Generative AI is not magic; It is sophisticated computing and it follows rules; However, its black-box nature means that it can be difficult to determine what these rules are and under what conditions they arise. For example, Claude showed a general hesitation of giving speculative answers, but could deal with his final goals faster than it gives output: “In an answer to an example of jailbreak, we found that the model recognized that it had been asked for dangerous information before it was able to gracefully bring the conversation back,” the researchers found.
How does an AI -Trained Word solve mathematical problems?
I mostly use chatgpt for math problems, and the model tends to come up with the right answer despite some hallucinations in the midst of the rationale.

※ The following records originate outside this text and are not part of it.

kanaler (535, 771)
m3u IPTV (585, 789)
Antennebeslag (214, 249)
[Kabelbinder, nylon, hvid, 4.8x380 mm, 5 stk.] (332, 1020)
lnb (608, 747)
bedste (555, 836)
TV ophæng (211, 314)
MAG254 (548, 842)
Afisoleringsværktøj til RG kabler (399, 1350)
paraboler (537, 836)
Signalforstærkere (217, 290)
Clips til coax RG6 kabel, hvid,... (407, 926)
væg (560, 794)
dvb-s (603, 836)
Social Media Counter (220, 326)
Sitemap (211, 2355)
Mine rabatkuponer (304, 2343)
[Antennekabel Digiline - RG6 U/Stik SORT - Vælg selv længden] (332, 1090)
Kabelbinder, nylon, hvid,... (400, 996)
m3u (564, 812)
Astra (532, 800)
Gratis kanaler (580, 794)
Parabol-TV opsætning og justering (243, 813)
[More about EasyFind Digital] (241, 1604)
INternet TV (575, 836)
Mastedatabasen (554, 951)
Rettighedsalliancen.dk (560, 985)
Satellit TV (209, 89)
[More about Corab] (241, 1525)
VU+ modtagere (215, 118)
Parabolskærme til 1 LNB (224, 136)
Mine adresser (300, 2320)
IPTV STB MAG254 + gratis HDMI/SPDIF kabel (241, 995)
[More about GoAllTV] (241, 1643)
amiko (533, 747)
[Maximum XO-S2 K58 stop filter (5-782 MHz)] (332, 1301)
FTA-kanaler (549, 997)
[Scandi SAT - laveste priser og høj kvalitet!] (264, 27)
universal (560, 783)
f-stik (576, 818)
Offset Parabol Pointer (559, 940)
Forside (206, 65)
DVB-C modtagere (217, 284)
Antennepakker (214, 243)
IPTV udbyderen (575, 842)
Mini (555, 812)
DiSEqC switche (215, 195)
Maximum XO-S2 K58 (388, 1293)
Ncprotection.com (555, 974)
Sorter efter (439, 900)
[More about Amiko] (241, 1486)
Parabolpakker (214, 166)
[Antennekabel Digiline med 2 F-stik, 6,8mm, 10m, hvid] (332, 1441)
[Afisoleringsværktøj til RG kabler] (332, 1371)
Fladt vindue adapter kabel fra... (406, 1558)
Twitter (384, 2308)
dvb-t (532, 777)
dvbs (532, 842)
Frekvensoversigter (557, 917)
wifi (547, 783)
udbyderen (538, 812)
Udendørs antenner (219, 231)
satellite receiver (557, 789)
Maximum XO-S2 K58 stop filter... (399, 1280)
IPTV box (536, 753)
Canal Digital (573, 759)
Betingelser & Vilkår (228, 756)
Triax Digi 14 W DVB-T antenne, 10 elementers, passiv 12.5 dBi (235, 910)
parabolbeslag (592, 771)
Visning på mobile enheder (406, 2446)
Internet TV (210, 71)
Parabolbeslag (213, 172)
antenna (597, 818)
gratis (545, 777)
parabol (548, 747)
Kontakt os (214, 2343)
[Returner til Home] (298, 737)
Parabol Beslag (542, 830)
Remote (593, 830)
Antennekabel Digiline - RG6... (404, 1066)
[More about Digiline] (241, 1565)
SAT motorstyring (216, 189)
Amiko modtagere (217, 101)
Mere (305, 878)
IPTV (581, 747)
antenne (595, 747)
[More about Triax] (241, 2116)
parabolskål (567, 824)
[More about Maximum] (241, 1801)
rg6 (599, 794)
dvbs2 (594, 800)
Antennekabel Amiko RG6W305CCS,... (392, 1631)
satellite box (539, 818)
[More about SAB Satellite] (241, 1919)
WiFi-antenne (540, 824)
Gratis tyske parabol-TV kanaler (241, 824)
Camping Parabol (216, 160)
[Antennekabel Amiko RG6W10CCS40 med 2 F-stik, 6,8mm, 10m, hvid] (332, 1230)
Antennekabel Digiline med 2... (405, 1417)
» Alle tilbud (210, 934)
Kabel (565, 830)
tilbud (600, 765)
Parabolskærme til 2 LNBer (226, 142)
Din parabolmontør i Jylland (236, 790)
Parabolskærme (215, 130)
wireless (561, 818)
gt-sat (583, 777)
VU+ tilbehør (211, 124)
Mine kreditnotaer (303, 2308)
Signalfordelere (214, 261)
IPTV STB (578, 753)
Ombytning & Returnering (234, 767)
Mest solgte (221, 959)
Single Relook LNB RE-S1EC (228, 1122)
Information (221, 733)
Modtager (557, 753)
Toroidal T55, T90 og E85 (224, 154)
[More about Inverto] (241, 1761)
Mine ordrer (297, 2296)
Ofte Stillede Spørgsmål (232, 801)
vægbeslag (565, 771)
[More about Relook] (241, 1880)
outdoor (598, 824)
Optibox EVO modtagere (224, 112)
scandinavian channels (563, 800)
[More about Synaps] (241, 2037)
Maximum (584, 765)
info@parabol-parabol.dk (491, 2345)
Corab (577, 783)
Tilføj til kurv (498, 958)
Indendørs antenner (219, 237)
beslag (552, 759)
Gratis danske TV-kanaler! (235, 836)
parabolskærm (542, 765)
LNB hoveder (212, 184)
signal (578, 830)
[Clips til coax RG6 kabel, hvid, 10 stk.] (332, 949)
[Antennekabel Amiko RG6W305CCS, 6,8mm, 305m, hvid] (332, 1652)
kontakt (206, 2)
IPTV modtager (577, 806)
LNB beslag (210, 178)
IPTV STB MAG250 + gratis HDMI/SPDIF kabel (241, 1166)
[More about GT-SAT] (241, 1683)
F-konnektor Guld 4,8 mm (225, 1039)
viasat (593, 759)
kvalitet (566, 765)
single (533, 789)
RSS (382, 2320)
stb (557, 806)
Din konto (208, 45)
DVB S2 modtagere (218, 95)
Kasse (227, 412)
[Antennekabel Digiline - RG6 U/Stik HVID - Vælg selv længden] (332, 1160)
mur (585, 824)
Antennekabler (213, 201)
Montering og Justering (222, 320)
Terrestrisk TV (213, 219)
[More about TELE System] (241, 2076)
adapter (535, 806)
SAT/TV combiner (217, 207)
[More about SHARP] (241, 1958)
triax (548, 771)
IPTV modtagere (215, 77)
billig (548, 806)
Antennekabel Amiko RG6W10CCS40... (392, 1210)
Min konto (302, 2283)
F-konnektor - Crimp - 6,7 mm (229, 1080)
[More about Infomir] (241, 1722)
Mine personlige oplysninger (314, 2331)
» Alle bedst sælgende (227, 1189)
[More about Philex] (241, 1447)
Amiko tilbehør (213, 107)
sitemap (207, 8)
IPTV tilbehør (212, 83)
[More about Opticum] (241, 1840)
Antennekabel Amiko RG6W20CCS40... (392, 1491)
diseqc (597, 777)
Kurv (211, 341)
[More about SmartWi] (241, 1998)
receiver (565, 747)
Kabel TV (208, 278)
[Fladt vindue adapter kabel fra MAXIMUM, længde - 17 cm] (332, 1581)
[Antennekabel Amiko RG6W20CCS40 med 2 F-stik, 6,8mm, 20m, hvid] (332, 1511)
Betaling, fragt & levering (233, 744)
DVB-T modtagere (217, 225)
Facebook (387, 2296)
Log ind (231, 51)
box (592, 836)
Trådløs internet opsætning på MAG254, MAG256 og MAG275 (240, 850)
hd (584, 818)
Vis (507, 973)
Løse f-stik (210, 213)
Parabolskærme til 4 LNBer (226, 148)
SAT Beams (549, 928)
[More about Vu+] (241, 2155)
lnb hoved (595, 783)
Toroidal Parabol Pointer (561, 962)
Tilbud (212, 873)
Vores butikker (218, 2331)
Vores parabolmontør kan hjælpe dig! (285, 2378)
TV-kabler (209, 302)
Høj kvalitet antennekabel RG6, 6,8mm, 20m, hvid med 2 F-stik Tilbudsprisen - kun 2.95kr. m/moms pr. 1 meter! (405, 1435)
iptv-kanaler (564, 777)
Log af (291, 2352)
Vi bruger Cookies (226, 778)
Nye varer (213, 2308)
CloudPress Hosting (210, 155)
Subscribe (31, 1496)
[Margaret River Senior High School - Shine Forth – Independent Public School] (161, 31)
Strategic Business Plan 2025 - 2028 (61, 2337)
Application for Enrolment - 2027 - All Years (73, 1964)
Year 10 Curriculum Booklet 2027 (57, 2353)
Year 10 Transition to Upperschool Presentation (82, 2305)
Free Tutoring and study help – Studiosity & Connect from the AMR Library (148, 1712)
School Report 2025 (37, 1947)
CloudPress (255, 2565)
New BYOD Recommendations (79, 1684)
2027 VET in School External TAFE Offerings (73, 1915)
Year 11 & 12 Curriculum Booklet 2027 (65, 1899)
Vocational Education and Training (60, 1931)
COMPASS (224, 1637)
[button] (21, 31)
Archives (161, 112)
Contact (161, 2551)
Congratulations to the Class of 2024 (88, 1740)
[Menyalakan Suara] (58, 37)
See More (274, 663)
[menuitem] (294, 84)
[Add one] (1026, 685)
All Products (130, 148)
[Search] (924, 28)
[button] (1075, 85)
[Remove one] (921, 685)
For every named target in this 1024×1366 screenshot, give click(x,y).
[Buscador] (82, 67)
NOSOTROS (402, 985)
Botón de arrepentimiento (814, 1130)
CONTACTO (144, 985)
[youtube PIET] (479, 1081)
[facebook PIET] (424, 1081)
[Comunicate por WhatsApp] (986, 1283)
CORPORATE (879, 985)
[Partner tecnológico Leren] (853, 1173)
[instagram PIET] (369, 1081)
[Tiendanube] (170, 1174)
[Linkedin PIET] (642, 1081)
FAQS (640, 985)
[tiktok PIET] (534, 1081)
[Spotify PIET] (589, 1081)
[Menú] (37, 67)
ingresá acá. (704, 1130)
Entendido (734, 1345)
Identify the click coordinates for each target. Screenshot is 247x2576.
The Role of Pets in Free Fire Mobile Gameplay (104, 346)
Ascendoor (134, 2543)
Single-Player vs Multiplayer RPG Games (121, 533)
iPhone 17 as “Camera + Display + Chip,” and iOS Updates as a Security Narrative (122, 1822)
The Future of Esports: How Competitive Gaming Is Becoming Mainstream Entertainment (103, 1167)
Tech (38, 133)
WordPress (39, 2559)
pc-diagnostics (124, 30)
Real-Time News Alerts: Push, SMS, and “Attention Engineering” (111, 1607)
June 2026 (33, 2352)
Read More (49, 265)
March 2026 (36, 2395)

So I’ve been wondering about one of Anthropics points: Does the model think of numbers as a kind of letter? Anthropic may have clarified exactly why models behave like this: Claude follows several calculation paths at the same time to solve mathematical problems.
“One path calculates a tough approximation of the answer, and the other focuses on exactly determining the last digit of the sum,” Anthropic wrote.
So it makes sense if the output is right, but the step -by -step explanation is not.
Claude’s first step is to “analyze the structure of the numbers”, to find patterns in the same way as how it would find patterns in letters and words. Claude cannot externally explain this process, just as a human being cannot tell which of their neurons is shooting; Instead, Claude will give an explanation of the way a person would solve the problem. The anthropic scientists speculated that this is because AI is trained in explanations of mathematics written by humans.
What is the next for Anthropics LLM research?
Interpretation of “circuits” can be very difficult due to the density of the generative AIS performance. It took a human a few hours to interpret circuits produced by prompts with “tens of thousands of words,” Anthropic said. They speculate that it may take AI help to interpret how generative AI works.
Anthropic said its LLM research is intended to be sure that AI is in line with human ethics; As such, the company examines real -time surveillance, model improvements and model adjustment.